Taraflarca dayandıkları deliller dava dosyasına ibraz edilmiştir.
Kayseri 6. İcra Dairesi’nin … Esas sayılı takip dosyası celp edilmiştir. Takip dosyasının incelemesinde; … İnşaat Yapı Elemanları San. Tic. A.Ş. tarafından borçlu … Kompozit Yatırım İnşaat Taahhüt Sanayi Ve Dış Ticaret Ltd. Şti. aleyhine 24/12/2015 tarihinde 58 adet muhtelif faturaya dayalı olarak 1.164.986,65-TL asıl alacak ve 570.741,78-TL işlemiş faiz olmak üzere toplam 1.735.741,78-TL alacağın tahsili istemiyle ilamsız takip başlatıldığı, ödeme emrinin davacı borçluya tebliğ edildiği, borçlu davacı tarafından itiraz edilmediğinden davacı borçlu hakkındaki takibin kesinleştiği görülmüştür.

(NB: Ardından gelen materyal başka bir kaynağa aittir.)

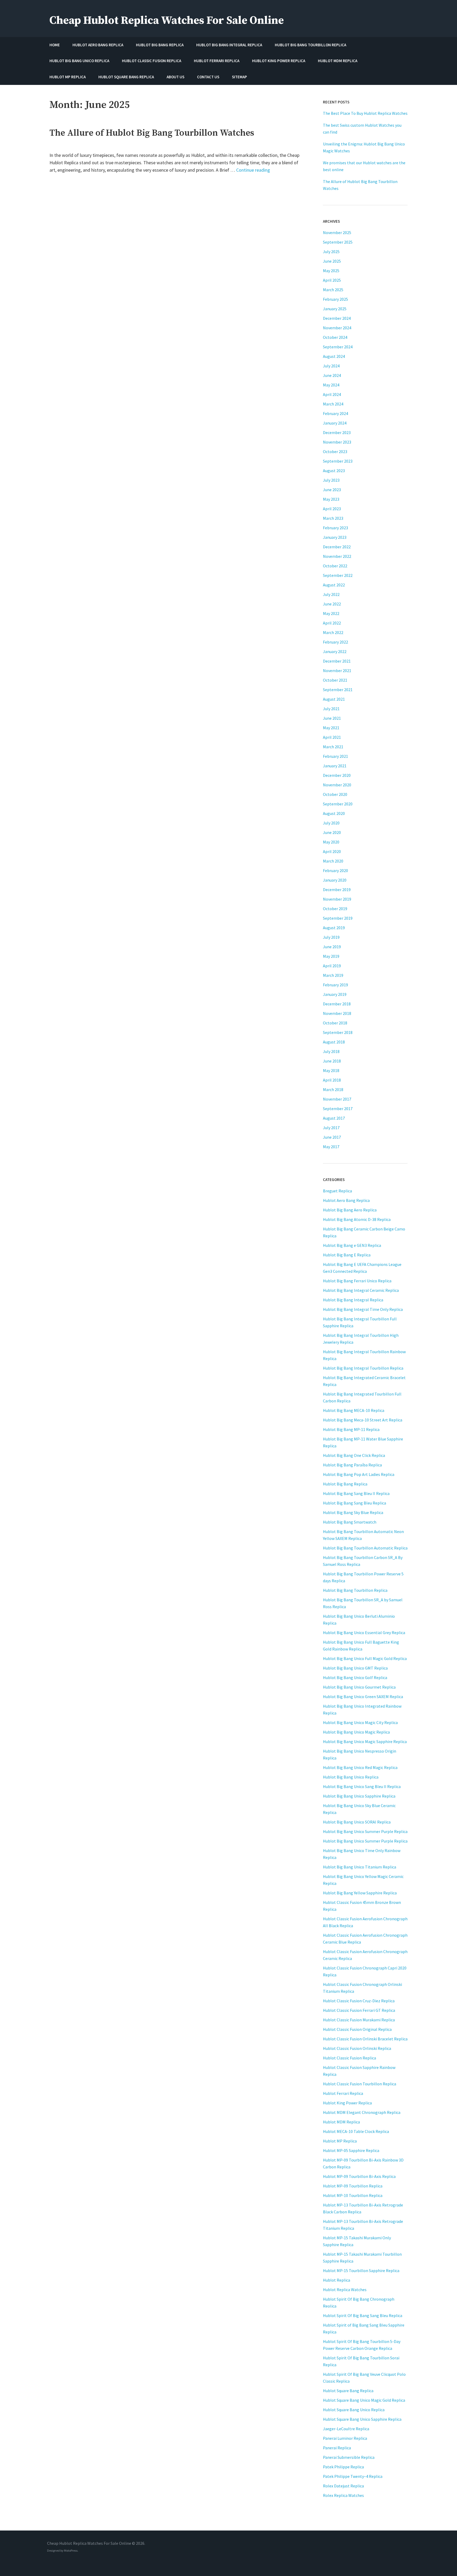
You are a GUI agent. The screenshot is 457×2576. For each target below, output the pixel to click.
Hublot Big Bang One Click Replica (354, 1455)
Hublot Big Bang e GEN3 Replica (352, 1245)
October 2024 (335, 337)
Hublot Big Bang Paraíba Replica (352, 1464)
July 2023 (331, 480)
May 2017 (331, 1146)
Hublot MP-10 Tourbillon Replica (352, 2195)
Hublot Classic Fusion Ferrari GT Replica (359, 2010)
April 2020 (332, 851)
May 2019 (331, 956)
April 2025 (332, 280)
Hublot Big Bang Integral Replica (353, 1299)
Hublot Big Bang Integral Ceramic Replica (361, 1290)
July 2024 (331, 365)
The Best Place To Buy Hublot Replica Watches (365, 113)
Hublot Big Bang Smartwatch (349, 1522)
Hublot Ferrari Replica (343, 2093)
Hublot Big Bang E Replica (347, 1254)
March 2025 (333, 289)
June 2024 (332, 375)
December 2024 (337, 318)
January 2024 (334, 423)
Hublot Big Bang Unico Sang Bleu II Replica (362, 1786)
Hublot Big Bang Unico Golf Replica (355, 1677)
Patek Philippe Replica (343, 2466)
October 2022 (335, 565)
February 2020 (335, 870)
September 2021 (338, 689)
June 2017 (332, 1137)
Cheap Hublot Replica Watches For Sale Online (166, 20)
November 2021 (337, 670)
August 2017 (334, 1118)
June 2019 (332, 946)
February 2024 (335, 413)
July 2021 (331, 708)
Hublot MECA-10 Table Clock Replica (356, 2131)
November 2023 (337, 442)
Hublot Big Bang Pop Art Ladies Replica (358, 1474)
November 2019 (337, 899)
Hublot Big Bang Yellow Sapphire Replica (360, 1892)
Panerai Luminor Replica (345, 2438)
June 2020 (332, 832)
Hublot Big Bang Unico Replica (350, 1777)
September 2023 (338, 461)
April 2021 (332, 737)
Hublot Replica (336, 2280)
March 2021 (333, 746)
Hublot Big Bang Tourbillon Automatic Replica (365, 1548)
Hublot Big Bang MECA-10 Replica (353, 1410)
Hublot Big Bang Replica (345, 1484)
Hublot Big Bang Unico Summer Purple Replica (365, 1831)
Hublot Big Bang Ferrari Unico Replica (357, 1280)
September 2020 (338, 803)
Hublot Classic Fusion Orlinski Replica (357, 2048)
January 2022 (334, 651)
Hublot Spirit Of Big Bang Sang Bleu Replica (362, 2315)
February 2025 (335, 299)
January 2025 (334, 308)
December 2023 (337, 432)
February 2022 (335, 642)
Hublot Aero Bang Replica (346, 1200)
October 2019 (335, 908)
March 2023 (333, 518)
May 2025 (331, 270)
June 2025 (332, 261)
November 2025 (337, 232)
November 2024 (337, 327)
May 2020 (331, 842)
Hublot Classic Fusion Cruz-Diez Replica (359, 2000)
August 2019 (334, 927)
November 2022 (337, 556)
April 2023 (332, 508)
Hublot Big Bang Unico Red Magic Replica (360, 1767)
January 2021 (334, 765)
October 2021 (335, 680)
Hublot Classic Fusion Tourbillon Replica (359, 2083)
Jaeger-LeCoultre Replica (346, 2428)
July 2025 (331, 251)
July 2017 (331, 1127)
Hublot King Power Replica (347, 2102)
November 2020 (337, 784)
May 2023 (331, 499)
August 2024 (334, 356)
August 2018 (334, 1042)
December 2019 (337, 889)
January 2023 (334, 537)
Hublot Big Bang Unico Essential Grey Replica (364, 1632)
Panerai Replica (337, 2447)
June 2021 (332, 718)
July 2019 (331, 937)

HMK’nun 222. ve TTK’nun 83. maddesi gereğince taraflara uyuşmazlık konusu dönemlere ilişkin tüm ticari defterleri ibraz etmesi veya ibraz etmesi mümkün değilse bilirkişi incelemesine hazır edecek defter ve kayıtları bilirkişiye sunacak kişinin adını soyadını ve telefon numarasını bildirmesi için kesin süre verilmiş, taraflarca kesin süre içinde beyanda bulunmuşlardır.
Tüm delil ve belgeler toplandıktan sonra dosyanın mali müşavir bir bilirkişiye tevdi ile, dosyaya sunulmuş davalının ticari defter kayıt ve belgeleri ile mali müşavir bilirkişiye davacı vekilince müvekkili şirketin dava dilekçesinde yazılı merkezi ve adresinde incelemeye hazır olduğunu bildirdiği ilgili ticari defter kayıt ve belgeleri üzerinde yerinde inceleme yapmak üzere yetki de verilerek gerek davacı tarafın gerekse davalı tarafın uyuşmazlık konusu dönemlere ait ticari defter kayıt ve belgeleri üzerinde inceleme yapılmak üzere öncelikle ticari defterlerin usulüne uygun tutulup tutulmadıkları, açılış ve kapanış tastiklerinin olup olmadığı, tarafların ticari defter kayıt ve belgelerine göre davacı ile davalı arasındaki ticari ilişki, faturalar, varsa ödemelerin kayıt durumunun ne olduğu, tespit edilerek dosyaya sunulan diğer delil belgel ve beyanlar, iddia ve cevaplarda birlikte incelenip değerlendirilmek suretiyle neticeten tarafların ticari defter kayıt ve belgelerine göre gerek davaya konu Kayseri 6 İcra Dairesi’nin … Esas sayılı takip dosyasındaki dayanak faturalara ilişkin takip dosyası ve icra takip tarihi itibariyle gerekse işbu davanın açıldığı tarih itibariyle davalının davacıdan bir alacağının olup olmadığı, alacağı varsa dayanaklarının neler ve miktarının da ne kadar olduğu, (icra takip dosyasına istenen asıl alacak ve işlemiş faiz ile ferilerine ilişkin her bir alacak kaleminin türü ve miktarı ile de karşılaştırılarak) hakkında ayrıntılı, gerekçeli, mahkememizin, tarafların ve BAM’ın denetimine elverişli ve açık olacak şekilde ve hesaplamaları gösterir biçimde rapor sunmalarının istenilmesine karar verilmiştir.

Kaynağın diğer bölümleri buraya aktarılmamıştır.